Candidatos básicos para el PP

Los principales rompecabezas que tiene que resolver el presidente del Gobierno, José María Aznar, y su grupo de colaboradores ante los enfrentamientos electorales del año próximo se plantean en dos lugares concretos: en la batalla por la alcaldía de Madrid, que tiene un gran poder simbólico en el resto de España, y, sobre todo, en la absoluta necesidad que siente el PP de cortar el camino a Pasqual Maragall como posible presidente de la Generalitat de Cataluña.

Según los análisis de técnicos populares, el éxito de Maragall representaría un peligro importante para el PP con vistas a las elecciones generales de 2004. No tanto por la propia situación de los populares en Cataluña, sino porque la victoria del candidato socialista (octubre de 2003) obligaría al sucesor de Aznar, sea quien sea, a llegar a las urnas (primavera de 2004) habiendo recibido ya un serio golpe.

Preocupa en el PP la imagen de cambio que ofrecería Maragall como presidente de la Generalitat y su repercusión en las elecciones generales

La imagen de cambio que ofrecería Maragall aumentaría las expectativas de José Luis Rodríguez Zapatero. 'Aunque las elecciones catalanas y las generales son muy diferentes, no cabe duda de que el honorable Maragall, presidente de la Generalitat, sería presentado por el PSOE como el anticipo de Zapatero', admite sin reservas un experimentado analista del PP.

Evitar que Maragall llegue a la Generalitat puede pasar por un resultado razonable del PP,que le permita aupar a Artur Mas a la presidencia aunque el heredero de Pujol y candidato de CiUquedara en minoría. El problema es que los populares sufrieron en las últimas elecciones catalanas un buen descalabro, cinco escaños y 125.000 votos menos que en la ronda anterior, y que por ahora no tienen un candidato nuevo mínimamente atractivo. Por eso, todas las miradas en la sede central del PP, en Madrid, se han vuelto hacia Josep Piqué, como el único candidato que puede evitar un nuevo bajón.

El actual ministro de Asuntos Exteriores no se ha mostrado hasta ahora entusiasmado con la idea, pero en los últimos días ha filtrado que está dispuesto a acatar disciplinadamente lo que decida José María Aznar. Piqué desearía terminar la legislatura, pero sabe también que su carrera ha pasado hasta ahora exclusivamente por manos de Aznar y que a partir de 2004 necesitará tener otro enganche en el PP para mantener una potente presencia política (o financiera).

Estado de la nación

Su candidatura, además, sería recibida sin rechistar por los populares catalanes, que no tienen una alternativa mejor. Su secretario general, Alberto Fernández Díaz (hermano del secretario de Estado de igual apellido y mano derecha de Mariano Rajoy), no ofrece la menor garantía, según las encuestas, ni siquiera para mantener el pequeño porcentaje de voto alcanzado en 1999.

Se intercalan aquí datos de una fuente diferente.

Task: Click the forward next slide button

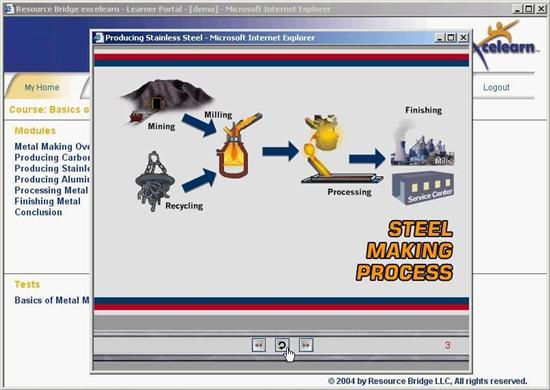Action: [306, 345]
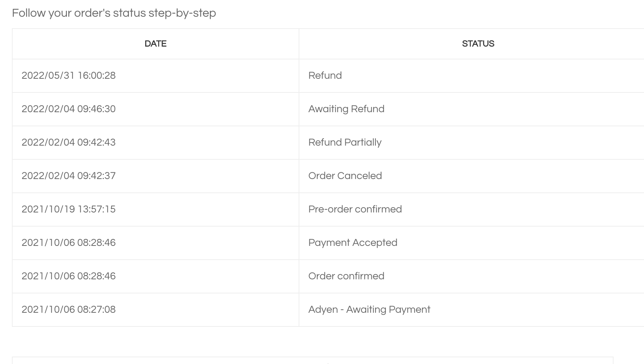644x364 pixels.
Task: Click the Refund Partially status
Action: click(345, 143)
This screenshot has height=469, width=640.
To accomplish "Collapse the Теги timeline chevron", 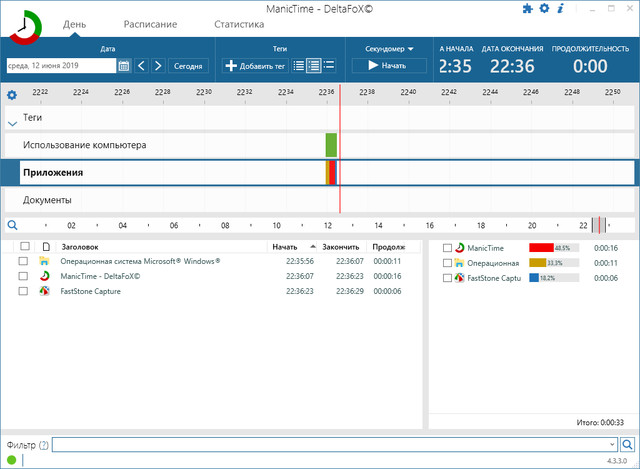I will tap(12, 123).
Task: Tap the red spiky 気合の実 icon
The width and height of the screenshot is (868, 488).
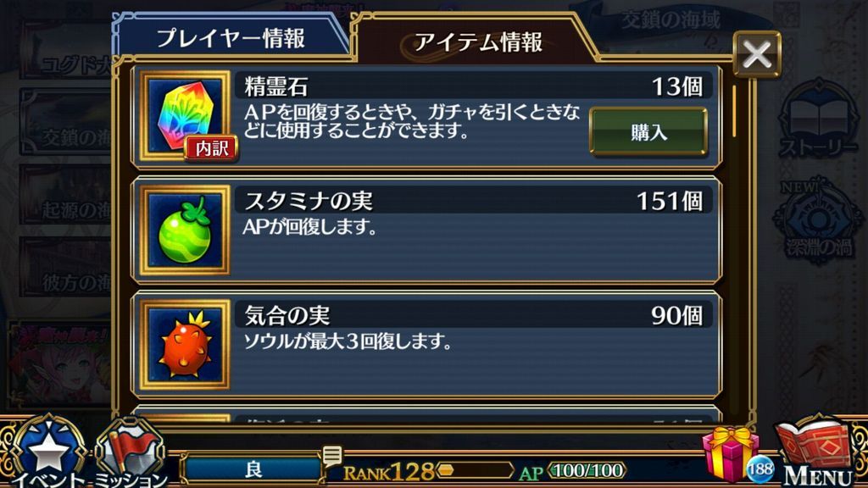Action: [184, 345]
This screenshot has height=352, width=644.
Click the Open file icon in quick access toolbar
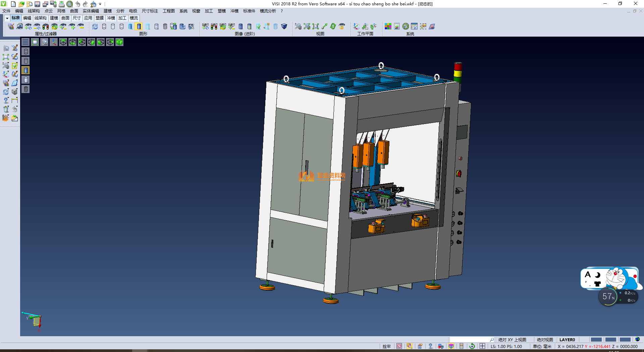coord(21,4)
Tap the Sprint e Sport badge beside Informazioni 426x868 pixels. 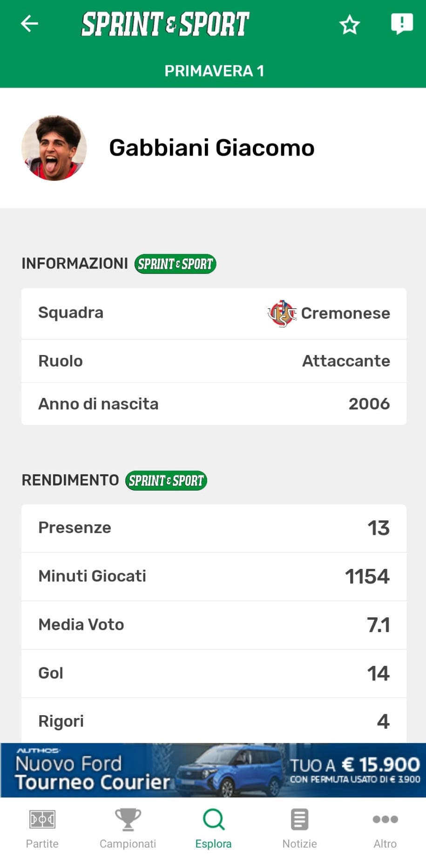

Piqué tuvo algunos malos momentos en sus relaciones con la política catalana (como cuando criticó que el futuro AVE tuviera una terminal en el aeropuerto de Barcelona), pero ofrece una imagen pública mucho más interesante que la de Fernández Díaz y cuenta además con una experiencia política considerable.

Su candidatura tendría para el PP la ventaja de inquietar a Artur Mas y, quizá, de animarle a promover una mayor colaboración con el Gobierno en Madrid. 'La oferta que hizo Aznar a CiU para que entrara a formar parte del Gobierno central seguirá en pie, si el PP vuelve a ganar las elecciones, sea quien sea el sucesor de Aznar, porque se trata de una posición estratégica', mantiene un cargo de la dirección del partido.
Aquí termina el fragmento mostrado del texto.